Тетя Маша и Лиза сидели за столом, теперь уже, в Лизиной комнате друг напротив друга. Разговор не клеился. После того, как зарыли мамину могилу, Лиза никак не могла прийти в себя. На нее то накатывала раздражительность, то, ни с того ни с сего, начинали течь слезы, то нападала мрачная угрюмость. Тетя Маша долго с тоской наблюдала за Лизой, не решаясь начать серьезный разговор. Но вот сегодня она решила его начать, так как видела, что надо было выводить Лизу из этого состояния.
– Лизонька, доченька моя… – начала, было, тетя Маша, как вдруг Лиза вздрогнула и быстро взглянула на нее.
Эти слова вызвали у нее совсем свежие ассоциации.
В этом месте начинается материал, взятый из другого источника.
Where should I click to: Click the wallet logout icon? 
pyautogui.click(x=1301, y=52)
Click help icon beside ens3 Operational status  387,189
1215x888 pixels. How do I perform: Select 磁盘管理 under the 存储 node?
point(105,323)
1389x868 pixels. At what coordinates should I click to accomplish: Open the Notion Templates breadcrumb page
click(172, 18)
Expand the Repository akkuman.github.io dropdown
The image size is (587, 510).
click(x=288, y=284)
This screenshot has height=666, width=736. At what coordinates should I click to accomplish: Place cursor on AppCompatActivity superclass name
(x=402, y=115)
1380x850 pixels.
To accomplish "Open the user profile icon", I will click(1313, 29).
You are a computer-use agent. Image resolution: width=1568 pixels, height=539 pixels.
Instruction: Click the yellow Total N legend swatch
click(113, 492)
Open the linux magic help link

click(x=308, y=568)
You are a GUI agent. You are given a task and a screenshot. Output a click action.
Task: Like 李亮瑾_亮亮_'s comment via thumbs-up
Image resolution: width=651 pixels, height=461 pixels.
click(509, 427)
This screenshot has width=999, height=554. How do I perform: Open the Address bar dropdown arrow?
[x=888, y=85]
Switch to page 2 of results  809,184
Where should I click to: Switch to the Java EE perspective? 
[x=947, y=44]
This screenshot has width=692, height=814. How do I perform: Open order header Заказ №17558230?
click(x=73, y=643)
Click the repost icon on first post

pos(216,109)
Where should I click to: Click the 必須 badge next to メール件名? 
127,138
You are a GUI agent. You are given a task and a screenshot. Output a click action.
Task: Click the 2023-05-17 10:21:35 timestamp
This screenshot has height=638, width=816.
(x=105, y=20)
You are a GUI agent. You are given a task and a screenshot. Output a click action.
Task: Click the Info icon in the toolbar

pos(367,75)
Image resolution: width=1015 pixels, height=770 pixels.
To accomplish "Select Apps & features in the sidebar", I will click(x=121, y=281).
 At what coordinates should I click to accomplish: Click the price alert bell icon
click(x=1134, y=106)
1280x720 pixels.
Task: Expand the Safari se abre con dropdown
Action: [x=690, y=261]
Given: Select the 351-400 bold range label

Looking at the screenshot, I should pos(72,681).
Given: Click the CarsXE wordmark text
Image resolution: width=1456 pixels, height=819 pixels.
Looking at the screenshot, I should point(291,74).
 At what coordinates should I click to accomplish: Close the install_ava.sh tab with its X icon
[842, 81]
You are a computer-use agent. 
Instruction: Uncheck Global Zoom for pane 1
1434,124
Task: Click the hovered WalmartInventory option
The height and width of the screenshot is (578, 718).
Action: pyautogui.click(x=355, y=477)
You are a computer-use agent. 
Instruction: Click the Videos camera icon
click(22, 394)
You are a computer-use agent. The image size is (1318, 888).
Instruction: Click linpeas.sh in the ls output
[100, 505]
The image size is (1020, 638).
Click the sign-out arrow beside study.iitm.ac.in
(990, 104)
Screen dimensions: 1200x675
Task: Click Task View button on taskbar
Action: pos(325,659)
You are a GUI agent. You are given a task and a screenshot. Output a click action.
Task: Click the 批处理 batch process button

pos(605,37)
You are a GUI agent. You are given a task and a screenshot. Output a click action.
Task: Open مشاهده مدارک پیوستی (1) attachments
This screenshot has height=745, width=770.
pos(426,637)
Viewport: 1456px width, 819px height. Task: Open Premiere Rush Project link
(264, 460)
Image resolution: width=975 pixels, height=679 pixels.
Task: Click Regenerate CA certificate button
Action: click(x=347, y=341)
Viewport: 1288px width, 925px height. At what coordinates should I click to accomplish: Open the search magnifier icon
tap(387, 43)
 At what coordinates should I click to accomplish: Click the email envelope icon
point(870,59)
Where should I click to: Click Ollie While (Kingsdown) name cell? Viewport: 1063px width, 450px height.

Так мама всегда начинала серьезный разговор. Вот и теперь эти слова тети Маши кольнули ее сердце из недавнего прошлого, заставив глаза повлажнеть. Тетя Маша заметила это, но все-таки продолжала:
– Послушай меня, доченька. Посмотри на себя. Как исхудала, как высохла. Нельзя надрываться столько. Давай бросим все это и поедем ко мне в деревню. Поживешь там немного, оклемаешься, душу свою полечишь. Работать там будешь, я уже говорила с председателем колхоза. Он дал добро, что бы ты в конторе работала, бухгалтеру подсобляла. Откормлю тебя, отпою молоком парным, а там видно будет: захочешь, обратно вернешься. Воздух там целебный, тишина – первое дело для успокоения души.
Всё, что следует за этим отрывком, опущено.